For senior business students Maddy Morehouse and Sarah Isse, a day each semester is officially spoken for.
That’s because the two have each of the last two semesters teamed with Minneapolis nonprofit Cookie Cart to bring about 15 of its student workers to St. Thomas for a full-day Beginning Business Acumen Conference, exposing them to life as college students and connecting their budding skill sets to college futures. The first event took place last spring, followed by another on Oct. 18 and a planned third edition during spring semester.
“One of our goals was to give them an opportunity to see what it was like to be a student on campus,” said Morehouse, who started the first conference as part of a scholarship program with Principal Financial. “Why not offer a conference opportunity for students in the community to come and see what St. Thomas is all about, particularly students who are perhaps underrepresented in higher education communities, or in the St. Thomas community as well.”
Isse took part as a panelist in the first conference and connected with Morehouse as members of the Undergraduate Business Council, where Morehouse is the director of community service and philanthropy, and Isse is director of diversity, equity and inclusion.
“It’s given the opportunity to see that college is accessible to them and, if they want to go to college, then it is a thing that can happen for them,” Isse said.
Building on the first conference’s original programming, the latest event featured a full slate of programming, including a workshop with Dougherty Family College career and academic success coach Amy Kadrmas on understanding and using transferable skills; a diversity and leadership workshop with Student Diversity and Inclusion Services’ Dia Yang; a panel discussion with student club leaders; and a tour of Dougherty Family College and both Minneapolis and St. Paul campuses.
“We worked on laying out skills that they have been learning at Cookie Cart and what they were doing with their job, and how they would be able to apply those to their next job and how they can write those on a resume for other jobs or for college,” Morehouse said of the transferable skills workshop.
“The diversity and leadership workshop was focused on working with identity and learning about other student identities, as well as being aware of your own identity,” Isse said. “That was intense but also very educational and eye-opening, just hearing different life stories and life experiences with their classmates, but also kind of recognizing their identity and how that all fits together.”
Morehouse and Isse are looking forward to putting together another conference in the spring, and in developing younger St. Thomas students to continue building on the partnership and event.

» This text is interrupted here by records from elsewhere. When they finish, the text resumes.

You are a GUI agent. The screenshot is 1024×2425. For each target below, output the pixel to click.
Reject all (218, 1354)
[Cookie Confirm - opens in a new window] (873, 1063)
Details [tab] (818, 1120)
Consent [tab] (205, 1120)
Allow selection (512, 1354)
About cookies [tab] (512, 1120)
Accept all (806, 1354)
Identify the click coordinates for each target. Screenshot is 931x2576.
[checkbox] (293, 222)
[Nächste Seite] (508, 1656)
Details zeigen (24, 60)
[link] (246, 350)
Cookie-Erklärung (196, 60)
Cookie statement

“For us as Tommies, part of that is being able to mentor other students, whether that’s on this campus or other campuses … trying to give them the opportunity to learn more about you and you learn more about them, and to learn what it’s like to be at college. That’s something you can’t easily find and can be so important,” Isse said.“St. Thomas is an accessible and a viable option for so many people,” Morehouse said. “If we can make those connections for students and help open them to opportunities, that aligns perfectly with the St. Thomas mission of doing things all for the common good.”